> [Task]:
Continue the introduction on recognizing control chart patterns, picking up right after its last sentence.

> [Document text]:
====================

1 Introduction

Control chart pattern (CCP) provides the condition of the process of consideration hence it has been used as a diagnostic tool in maintaining the quality of the process. Generally, a process is considered as out-of-control under two different appearances either sampled data of interest appears beyond the defined control limit or there is unnatural behavior appear in the pattern. It’s easy to detect the defect in the former case while it’s difficult to recognize the latter case condition because of inherent random noise. There are different possibilities of control chart patterns exist, among them there are six basics patterns exist [1] e.g. normal (NOR), cyclic (CYC), increasing trend (UT), decreasing trend (DT), upward shift (US) and downward shift (DS), as shown in Fig. 1 while other possibilities are derived from these six patterns as shown in Fig. 2. Except for the normal pattern, all other patterns are the indication of some kind of problem in the process, hence, it is very necessary to recognize the pattern precisely and efficiently to maintain the desired level of quality as well as reduce the cost. There are some methods like zone test or run rules available to recognize the CCPs but they carry high false alarms. Right detection of patterns not only provides the in-control/out-of-control but also knowledge of abnormality in patterns can help to understand the possible reason of cause. This makes troubleshooting process more efficient. Recently, the focus of research has shifted towards automated recognition of CCPs through the intelligent algorithmic approach. Different possibilities of the solution have been explored in the past like rule-based solution which mainly derived from the statistical characteristics of different patterns or computational intelligent based solution which mainly extract the features from patterns to classify the different types of pattern class. It was observed that statistical overlapping of pattern features may cause poor efficiency in the rule-based solution while computational intelligence-based solution like artificial neural network (ANN), extract and learn the features from the pattern directly. In the past, most of the research has considered the single abnormality in the control chart patterns [1,2,3]. But there may be a number of reasons that appeared abnormalities are the mixture of these single abnormalities [4, 16]. It is obvious that recognition of mix patterns is more challenging.

====================

> [Dataset extract]:
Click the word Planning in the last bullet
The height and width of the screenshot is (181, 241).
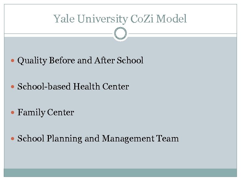click(64, 139)
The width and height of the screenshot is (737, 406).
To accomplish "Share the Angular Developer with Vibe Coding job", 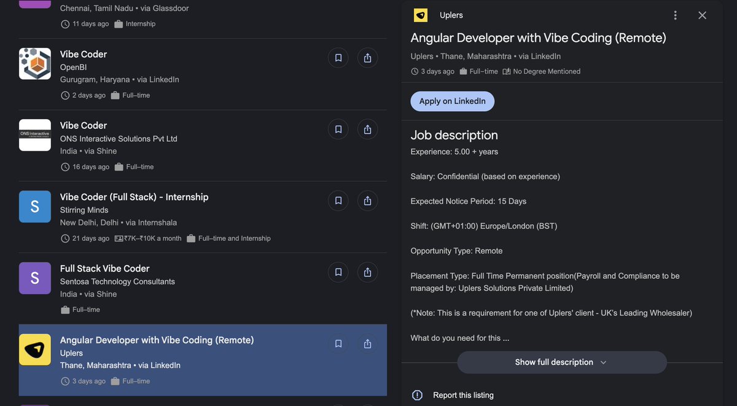I will point(367,343).
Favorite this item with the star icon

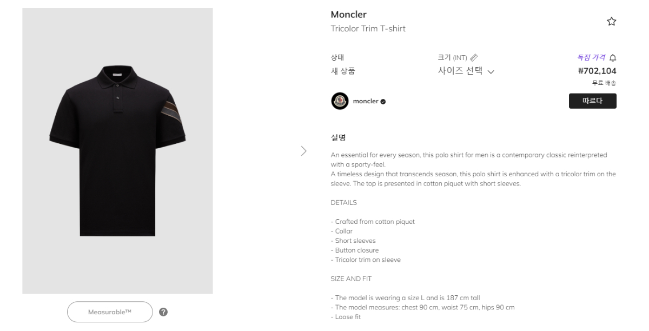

====================

> [Task output]:
Fig. 1
figure 1

Six basic patterns in the control chart pattern

Fig. 2
figure 2

Mix abnormal patterns in the control chart pattern

In this paper, an adaptive form of radial basis function network has applied for directly driven recognition of ten different possibilities of the control chart pattern. Six fundamental categories of patterns as shown in Fig. 1 and four mix categories of patterns as shown in Fig. 2 have considered in the training and test data set. Stochastic gradient descent based adaptiveness of Gaussian kernel function parameters (center position and function spreadness) have applied in each iteration of learning so that available features in input data could extract more easily and appropriate manner. It was observed that with the very small size of the training data set, robust recognition performance has been achieved over a very large test dataset. Obtained performance from the proposed method has shown superior outcome in compared to feature based recognition solution and other results available in the recent literature.

In Sect. 2, related work in the area of CCP recognition has discussed. The modeling of patterns has given in Sect. 3. The proposed work in details has presented in Sect. 4. The detail experimental results and analyses have discussed in Sect. 5 and the conclusion has given at the end.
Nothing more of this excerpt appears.